WHAT NEEDS TO BE DONE = Reproduce verbatim the rows from the line containing "The width and height of the screenshot is (1047, 769)." through the line containing "legend-label-2023: 2023 is", including both of those lines.

TASK INPUT =
◇ ◇ ◇ ◇ ◇
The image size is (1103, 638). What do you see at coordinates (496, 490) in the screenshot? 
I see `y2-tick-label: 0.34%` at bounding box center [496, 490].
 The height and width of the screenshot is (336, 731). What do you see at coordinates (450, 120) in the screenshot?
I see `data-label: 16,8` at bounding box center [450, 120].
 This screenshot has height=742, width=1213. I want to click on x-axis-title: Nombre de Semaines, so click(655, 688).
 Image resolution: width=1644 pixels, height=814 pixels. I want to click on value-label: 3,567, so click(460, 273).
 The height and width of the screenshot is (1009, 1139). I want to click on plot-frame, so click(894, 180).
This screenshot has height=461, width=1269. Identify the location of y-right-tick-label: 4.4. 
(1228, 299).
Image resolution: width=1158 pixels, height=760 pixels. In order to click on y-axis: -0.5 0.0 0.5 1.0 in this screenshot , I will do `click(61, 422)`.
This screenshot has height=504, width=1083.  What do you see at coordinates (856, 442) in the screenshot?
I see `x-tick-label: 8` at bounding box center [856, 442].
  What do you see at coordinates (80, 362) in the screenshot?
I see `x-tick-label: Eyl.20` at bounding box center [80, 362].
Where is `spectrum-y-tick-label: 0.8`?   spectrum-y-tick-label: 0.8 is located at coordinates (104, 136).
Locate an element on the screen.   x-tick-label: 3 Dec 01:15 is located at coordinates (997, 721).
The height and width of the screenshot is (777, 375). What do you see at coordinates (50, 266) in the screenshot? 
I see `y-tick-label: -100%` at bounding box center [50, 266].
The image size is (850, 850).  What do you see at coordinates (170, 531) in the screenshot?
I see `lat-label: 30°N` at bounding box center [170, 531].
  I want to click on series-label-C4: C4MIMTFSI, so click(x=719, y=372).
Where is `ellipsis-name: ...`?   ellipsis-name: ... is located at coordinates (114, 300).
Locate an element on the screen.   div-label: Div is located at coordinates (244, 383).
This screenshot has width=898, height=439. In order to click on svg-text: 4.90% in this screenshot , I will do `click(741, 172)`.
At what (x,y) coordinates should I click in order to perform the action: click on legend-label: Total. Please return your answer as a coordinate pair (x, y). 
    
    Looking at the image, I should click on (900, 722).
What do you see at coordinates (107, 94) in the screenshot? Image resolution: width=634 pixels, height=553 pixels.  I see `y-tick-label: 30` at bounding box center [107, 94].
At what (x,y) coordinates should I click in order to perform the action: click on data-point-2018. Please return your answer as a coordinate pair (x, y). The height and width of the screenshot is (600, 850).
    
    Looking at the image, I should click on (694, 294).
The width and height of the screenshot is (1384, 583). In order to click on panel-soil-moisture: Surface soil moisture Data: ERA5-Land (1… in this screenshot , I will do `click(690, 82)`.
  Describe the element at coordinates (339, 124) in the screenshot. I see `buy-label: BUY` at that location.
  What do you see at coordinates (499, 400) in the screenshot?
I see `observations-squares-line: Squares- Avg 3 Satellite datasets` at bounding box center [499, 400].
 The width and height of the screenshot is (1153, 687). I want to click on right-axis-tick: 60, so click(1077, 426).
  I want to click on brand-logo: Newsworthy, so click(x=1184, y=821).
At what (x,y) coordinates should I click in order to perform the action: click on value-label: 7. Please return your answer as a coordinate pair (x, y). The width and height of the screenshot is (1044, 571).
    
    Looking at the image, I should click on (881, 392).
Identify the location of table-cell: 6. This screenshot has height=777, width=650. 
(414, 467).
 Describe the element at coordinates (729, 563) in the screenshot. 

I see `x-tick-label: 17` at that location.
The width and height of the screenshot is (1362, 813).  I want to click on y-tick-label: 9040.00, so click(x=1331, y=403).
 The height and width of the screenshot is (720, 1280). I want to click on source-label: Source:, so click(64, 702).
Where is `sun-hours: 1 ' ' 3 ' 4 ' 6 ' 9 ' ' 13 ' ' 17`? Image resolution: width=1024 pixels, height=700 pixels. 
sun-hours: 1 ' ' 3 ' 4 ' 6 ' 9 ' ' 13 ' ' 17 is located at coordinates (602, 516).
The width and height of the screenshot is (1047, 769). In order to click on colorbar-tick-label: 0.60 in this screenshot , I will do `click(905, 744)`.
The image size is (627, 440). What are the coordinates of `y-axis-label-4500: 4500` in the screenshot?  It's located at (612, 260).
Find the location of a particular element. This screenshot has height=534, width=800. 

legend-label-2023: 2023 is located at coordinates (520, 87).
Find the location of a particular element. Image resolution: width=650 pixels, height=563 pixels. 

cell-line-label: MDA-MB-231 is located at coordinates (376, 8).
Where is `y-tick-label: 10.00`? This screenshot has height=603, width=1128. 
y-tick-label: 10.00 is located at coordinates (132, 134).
◇ ◇ ◇ ◇ ◇
RESULT =
The width and height of the screenshot is (1047, 769). In order to click on colorbar-tick-label: 0.60 in this screenshot , I will do `click(905, 744)`.
The image size is (627, 440). What are the coordinates of `y-axis-label-4500: 4500` in the screenshot?  It's located at (612, 260).
Find the location of a particular element. This screenshot has height=534, width=800. 

legend-label-2023: 2023 is located at coordinates (520, 87).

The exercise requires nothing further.